Start your profile7. Credential layering
The candidate has a real degree but inflates it — adding honors that don't exist, upgrading an incomplete program to a completed one, or claiming credentials from a real institution for a program they didn't finish. They layer this with legitimate credentials so the fraudulent one sits inside a list that otherwise checks out.
How it looks. "BSc Computer Science (First Class Honors), University of Edinburgh, 2014." The degree is real. The honors aren't — the candidate left without finishing the thesis required for distinction. Or: "Executive MBA, Wharton, 2020" for a two-day non-degree executive program.
The tell. Graduation years that don't match the claimed program length. Honor classifications that require verification but appear with no supporting documentation. "Executive" qualifications from institutions that offer both degree and non-degree programs under similar names.
How verification prevents it. Institutions confirm credentials directly. For degree-level claims, one official verification request takes under 48 hours. Candidates with legitimate credentials have nothing to fear from asking; candidates who stretched theirs pull the application.
A 90-second verification test
You don't need a formal background check to pressure-test most CVs. Here's what experienced hiring managers do in the first pass:
Check the company against the claims
Look up each employer on LinkedIn or Companies House. Does the company size match the seniority? Does the founding date match the employment dates? Does the role the candidate describes match what others in similar titles did there?Search for the specific technology or context
If the candidate claims they 'built LLM pipelines in 2018' or 'led post-GDPR compliance' in 2015, check whether that context existed. Date-based implausibilities are the easiest frauds to catch.Ask for one named contact per major claim
Not HR. The person who was actually there — a manager, a client, a peer. Ask the candidate to provide a name and a message you can send. Genuine candidates answer immediately. Candidates with something to hide go quiet or offer HR.Test the metrics
Pick the biggest number on the CV and ask the candidate to walk you through exactly how they arrived at it. Not 'tell me about this project' — 'give me the specific breakdown of how $4M became $4M.' Genuine contributors answer precisely. Metric stretchers give you the project narrative, not the number.Note what's absent
No named colleagues, no named clients, no named stakeholders anywhere on the profile — that's a pattern, not an oversight. Real work involves real people who can be named. If the CV is constructed to be entirely unverifiable, that's the tell.
The frame shift
The current model puts the burden on the hiring team: you receive unverified claims, run them through informal checks, and try to catch problems before the offer. It's slow, inconsistent, and systematically biased toward candidates with warm connections who can vouch for them informally.
The better frame: stop treating CV verification as something you do after the application arrives. Start filtering for claims that come pre-verified.
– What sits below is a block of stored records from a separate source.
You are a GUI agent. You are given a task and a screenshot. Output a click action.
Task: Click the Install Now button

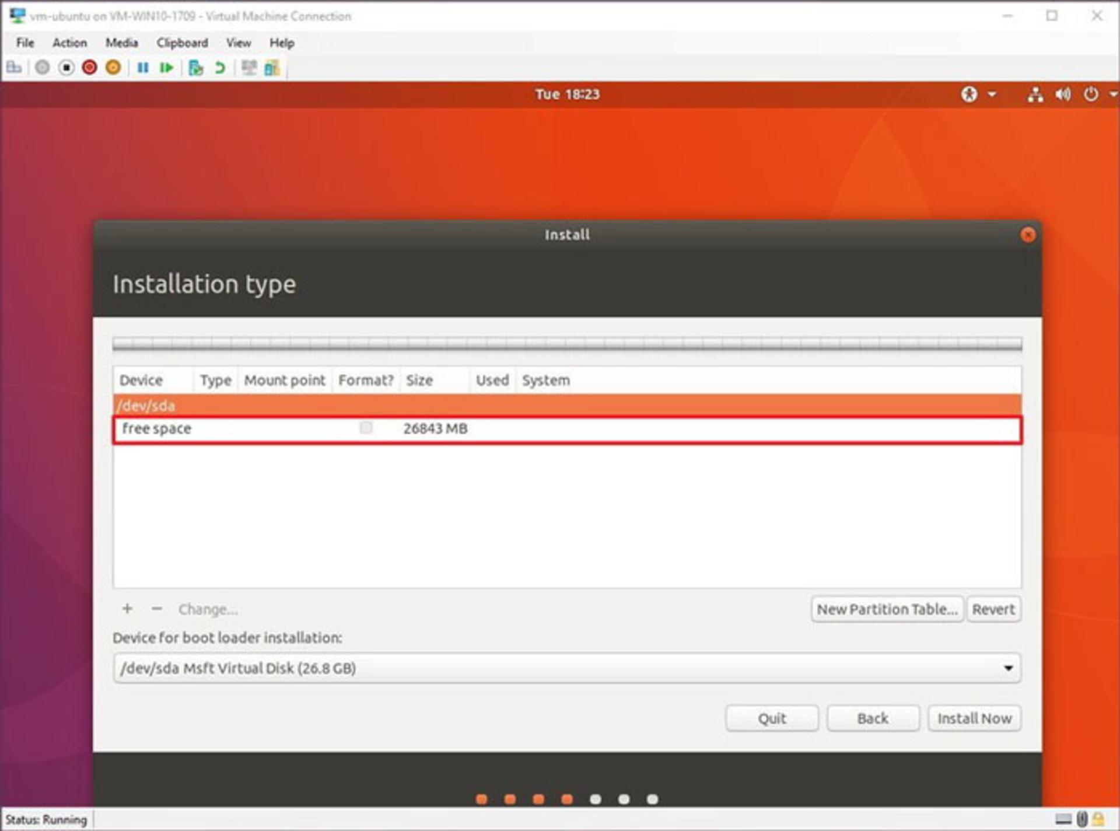974,718
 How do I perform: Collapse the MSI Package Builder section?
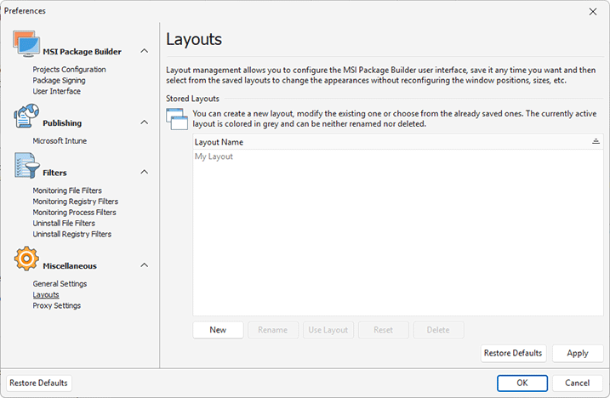(144, 52)
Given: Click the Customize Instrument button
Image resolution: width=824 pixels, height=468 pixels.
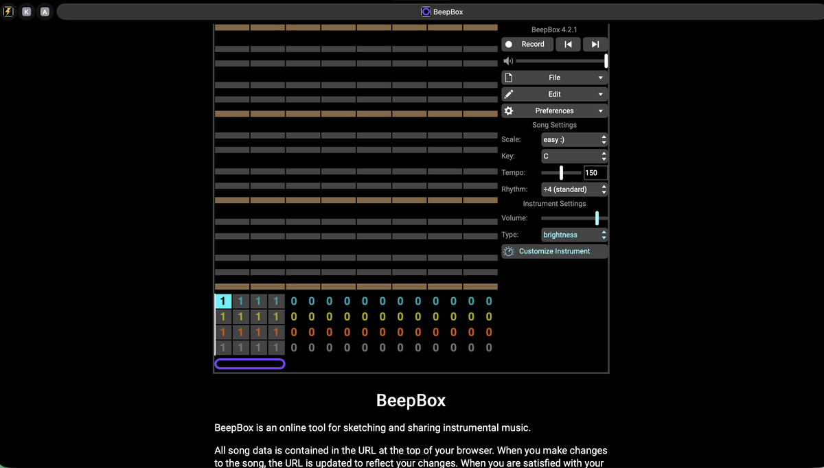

When a candidate's profile already has named, independent confirmation attached to each major claim — not LinkedIn endorsements, but specific people confirming specific work — you don't have to detect fraud. The fraud can't survive the submission process. The candidate either has people willing to confirm their claims, or they don't apply.
That's the argument for requiring verified profiles at the top of funnel, not as a late-stage background check. It doesn't slow down good candidates. It makes bad ones self-select out before you've spent a single minute on them. We wrote more about what this looks like structurally in our piece on verifiable CVs — the short version is that the candidate does the verification work upfront, so you're comparing confirmed records rather than competing narratives.
The seven patterns above will still exist. But they won't reach your desk.